今年4月、10年ぶりに名護屋城博物館に赴任した。日韓関係悪化の中でも、通常通り運営できている。
 2008年7月、「竹島問題」をきっかけに日韓関係が急速に悪化し、名護屋城博物館が支援していた草の根交流も次々と中断したことがあった。その際は、8月下旬ごろには関係改善に向かったが、今回の日韓関係の悪化は先が見えない。徴用工判決、レーダー照射、輸出管理厳格化、GSOMIA破棄など、歴史問題から経済・安全保障問題へと摩擦が拡大している。

 韓国での日本製品不買・渡航自粛運動は韓国の小売業界、九州の観光業界を苦しめている。日本のテレビではインバウンドはこの機会に韓国依存から脱却すべきだと主張するコメンテーターもいるが、これは東京からの一面的な見方だ。北部九州から見れば、韓国は東京よりも大阪よりもずっと近い所。日韓の地域間交流と相互努力が現在の頻繁な人の往来を支えてきた。

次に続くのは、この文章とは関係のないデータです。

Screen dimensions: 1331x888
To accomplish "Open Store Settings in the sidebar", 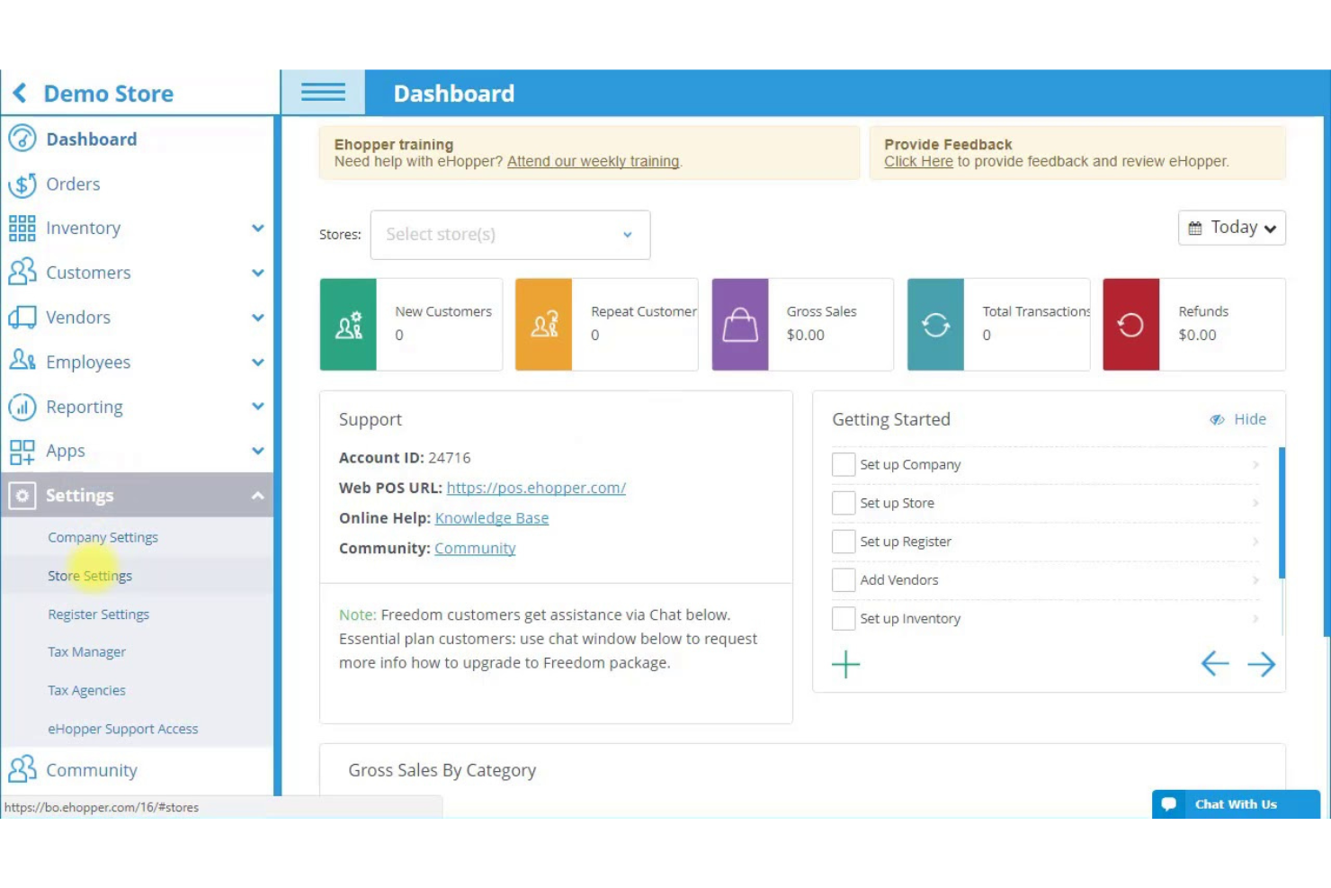I will pos(90,576).
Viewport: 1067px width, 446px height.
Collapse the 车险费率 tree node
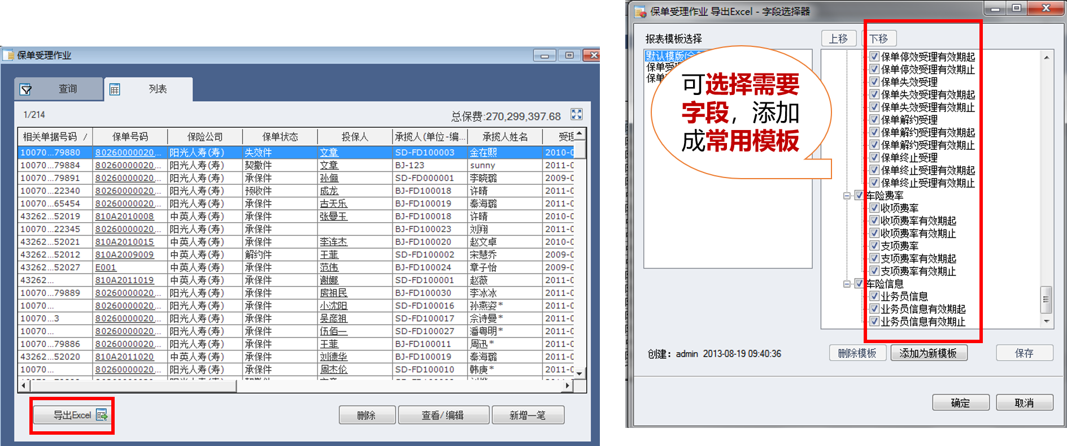click(847, 196)
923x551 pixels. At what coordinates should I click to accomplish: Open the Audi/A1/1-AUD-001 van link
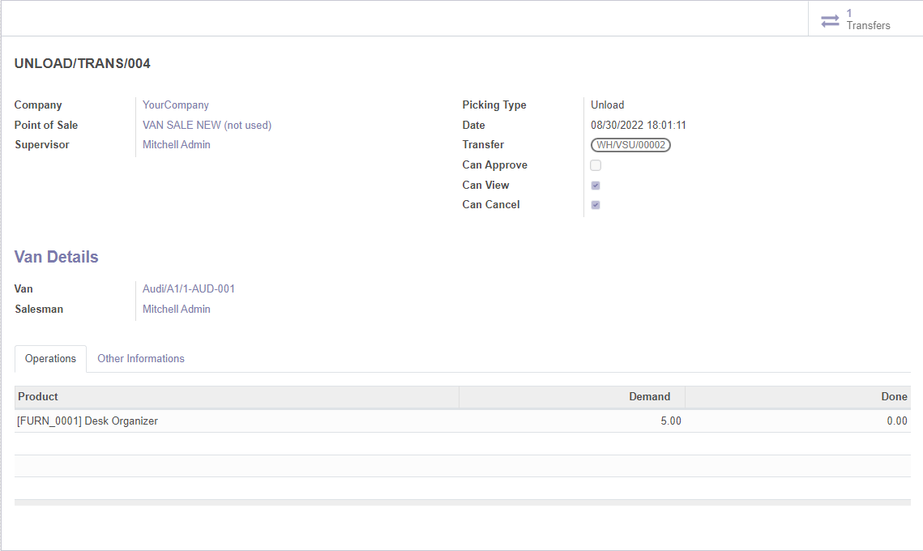[189, 289]
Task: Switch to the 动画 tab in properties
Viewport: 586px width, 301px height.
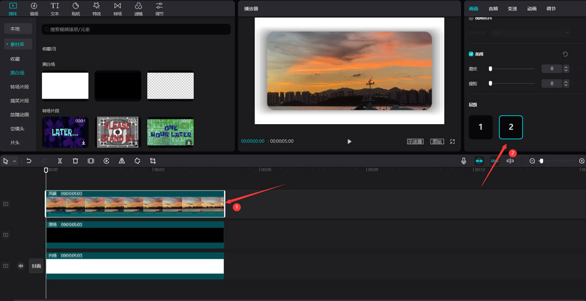Action: 532,8
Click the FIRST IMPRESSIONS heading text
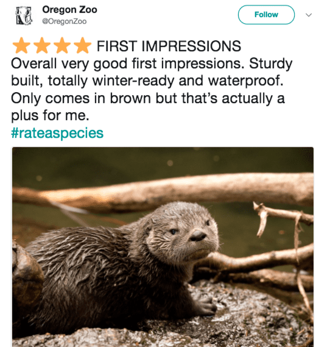Image resolution: width=319 pixels, height=347 pixels. tap(169, 46)
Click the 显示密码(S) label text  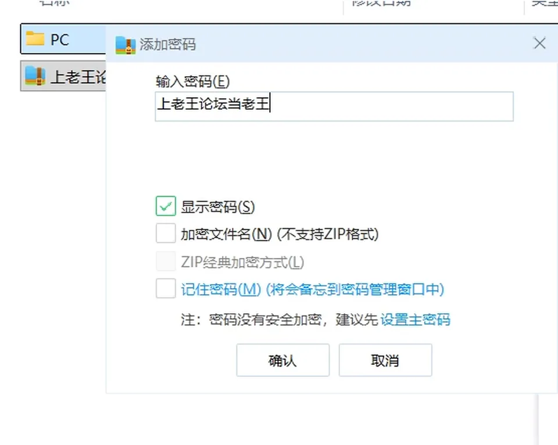coord(218,207)
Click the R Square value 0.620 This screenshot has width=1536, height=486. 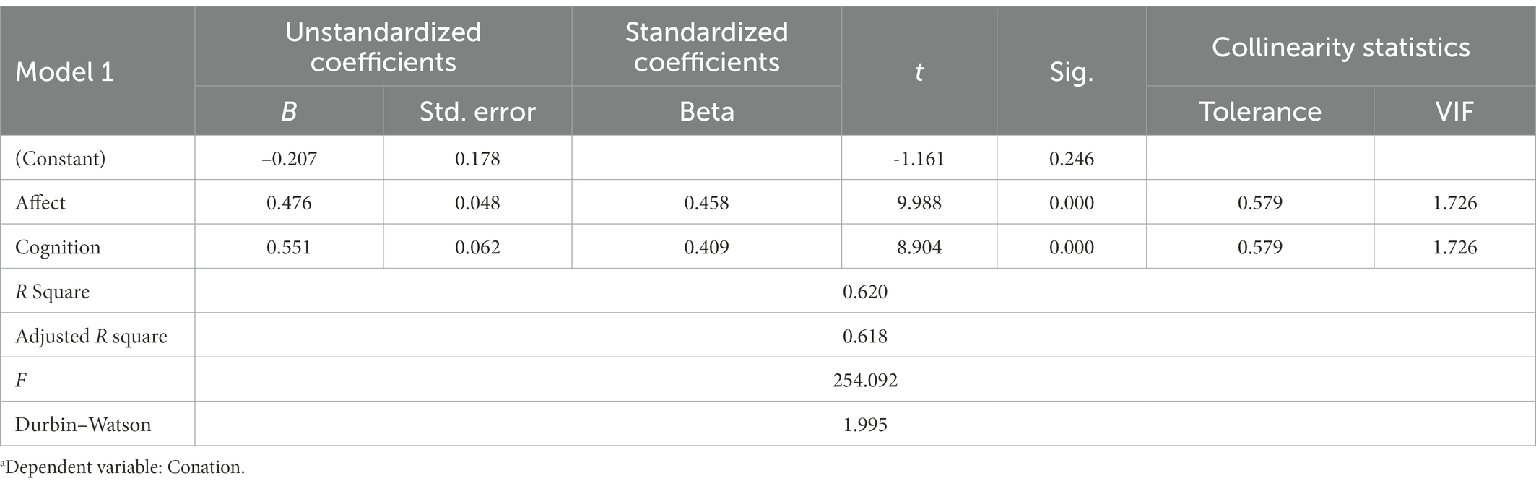pyautogui.click(x=865, y=291)
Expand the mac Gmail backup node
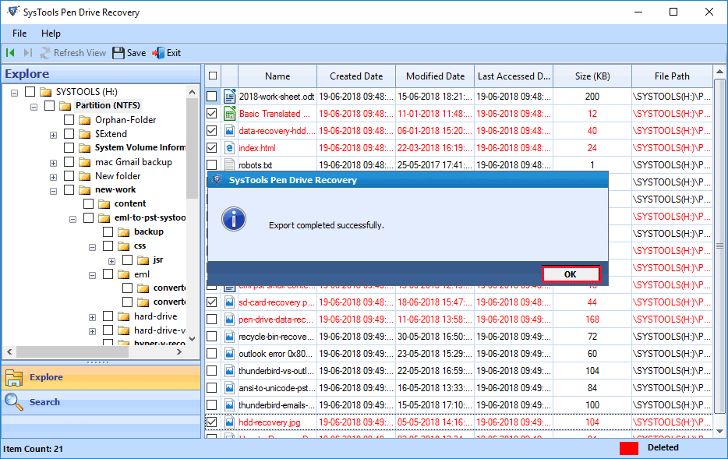This screenshot has width=728, height=459. point(53,162)
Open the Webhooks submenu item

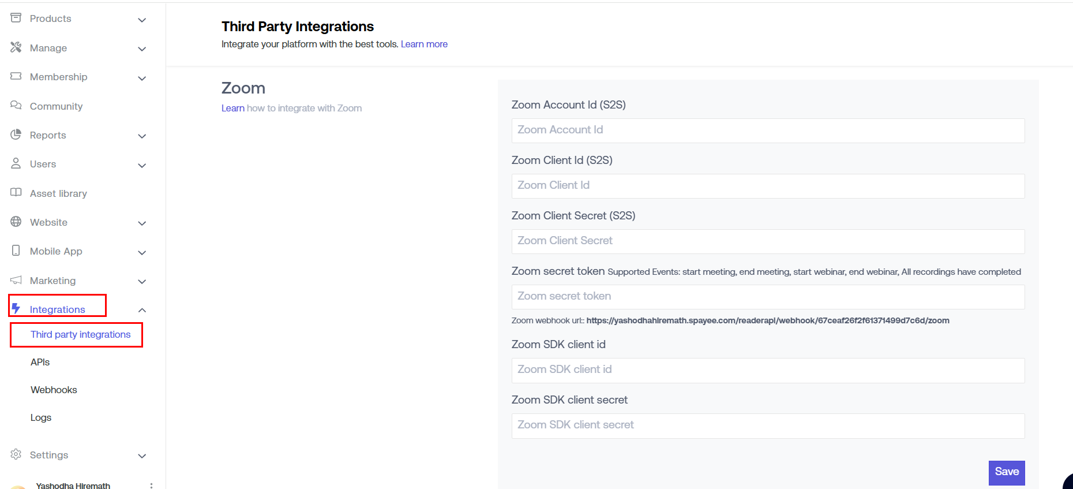pos(54,390)
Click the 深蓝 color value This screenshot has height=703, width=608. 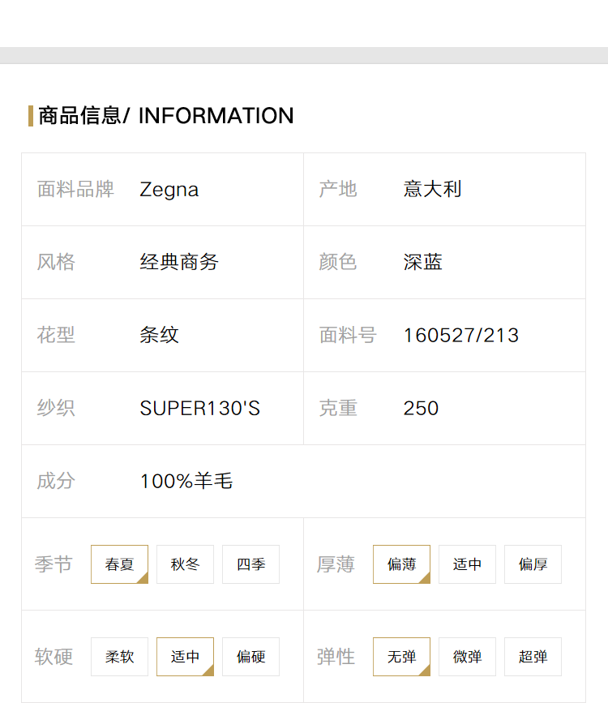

 国と国との間で戦争や紛争になれば、異常な精神状態の中で大量殺戮(さつりく)や非人道的な行為が起こることは、歴史が証明している。そこまではいかずとも今回のような摩擦が起きれば、文化交流や経済活動に大きな支障が出る。犠牲になり苦しむのは、国を問わず、時代を問わず、いつも民衆一人一人なのだ。

 エスノセントリズム(自民族中心主義)からは、相手に対する敬意は生まれない。歴史を真摯しんしに見直し、積み重ねてきた関係を大事することからしか道は開けないのではないか。

 一刻も早く日韓関係が改善することを願うばかりだ。